5. Develop abandoned lots of more than 1,000 acres: These include amusement parks, island spaces and land requiring environmental abatement.
6. Turn long-vacant or “Zombie” buildings into rental housing, by using flexible rules by project to maximize affordable yield, with community input and preference to local developers. Tax long vacant properties to halt abuse of write-offs.
7. Foreclosed Property Program: Speed development of affordable housing in 6,000 properties foreclosed each year.
8. Targeted Upzoning to spur significant new rental developments in communities that need more housing, with community board approval.
9. Cut Red Tape: Create single agency with expertise, staffing and authority to approve projects. Goal is six months for small projects and 10 months for large ones. Partner with the Real Estate Board of New York to make this a private-public initiative.
Click here for the full plan.
About Jim Walden
Jim Walden learned early that success comes through resilience and hard work while growing up in working-class Levittown, Pennsylvania. Despite an abusive father who abandoned the family when Jim was 14, he graduated near the top of his class while distinguishing himself in debate. His two years in the U.S. Navy’s Junior Reserve Officers’ Training Corps earned him dozens of commendations, foreshadowing a lifetime of public service.

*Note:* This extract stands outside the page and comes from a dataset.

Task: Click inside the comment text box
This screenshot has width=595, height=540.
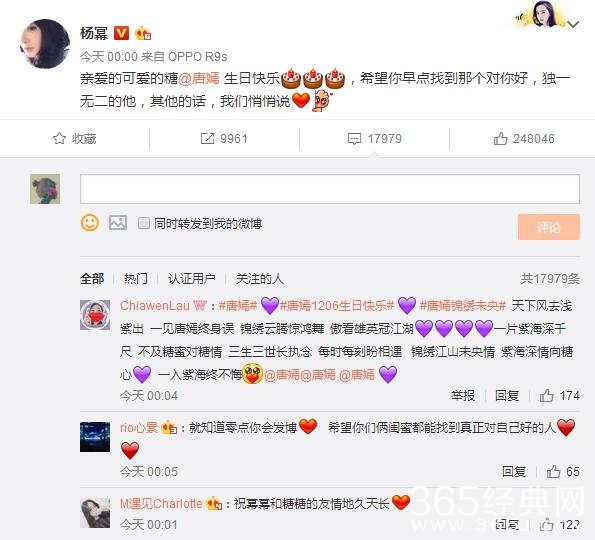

It wasn’t easy for Jim to get to college. He spent a year working multiple jobs—from drugstore clerk to fast-food worker—sleeping on a friend’s floor while saving for his education until a friend helped him find a college where he’d earn financial aid. At Hamilton College, he excelled academically, winning awards for public speaking and campus service, and played rugby. He went to Temple University law school on an academic scholarship and graduated first in his class. He secured a coveted clerkship with a federal appellate judge in Philadelphia, Anthony Joseph Scirica.
As a criminal prosecutor for the U.S. Department of Justice, Jim quickly earned a reputation for innovative strategies that made him the go-to prosecutor for FBI and DEA agents, as well as NYPD officers. Focusing on organized crime, his investigations led to more than 100 convictions—including members of all five New York crime families and one of the FBI’s Ten Most Wanted Fugitives. He helped to solve 25 cold-case homicides. His groundbreaking work was featured in National Geographic’s “Inside the American Mob.”
Jim built one of New York City’s premier litigation boutiques over a decade, while maintaining an unwavering commitment to public service law. Across his 20+ year career in private practice, his “good government” work has touched many corners of city life:
- Fought for safer schools by forcing the Department of Education to protect bullied schoolkids
- Secured $250 million for emergency repairs and better living conditions for over 400,000 NYCHA residents
- Protected public spaces by stopping illegal parkland transfers in Manhattan and Brooklyn
- Defended voting rights by successfully challenging gerrymandered district maps
- Restored vital food assistance to impoverished New Yorkers
- Protected hundreds of thousands of city retirees from healthcare cuts
- Saved emergency care in Southern Brooklyn when SUNY wanted to close a critical hospital
While building this career over 30 years and running a thriving law practice, Jim has remained devoted to family and community. He and his wife raised three children in Brooklyn, while financially supporting his sister and her four children. His commitment to public service extends to philanthropic work across numerous issues, and service on an array of not-for-profit boards, demonstrating that success means lifting others as you rise. Jim’s story—from a challenging childhood to becoming one of New York’s most effective advocates for justice—embodies the spirit of our city: resilient, innovative, and deeply committed to helping others succeed.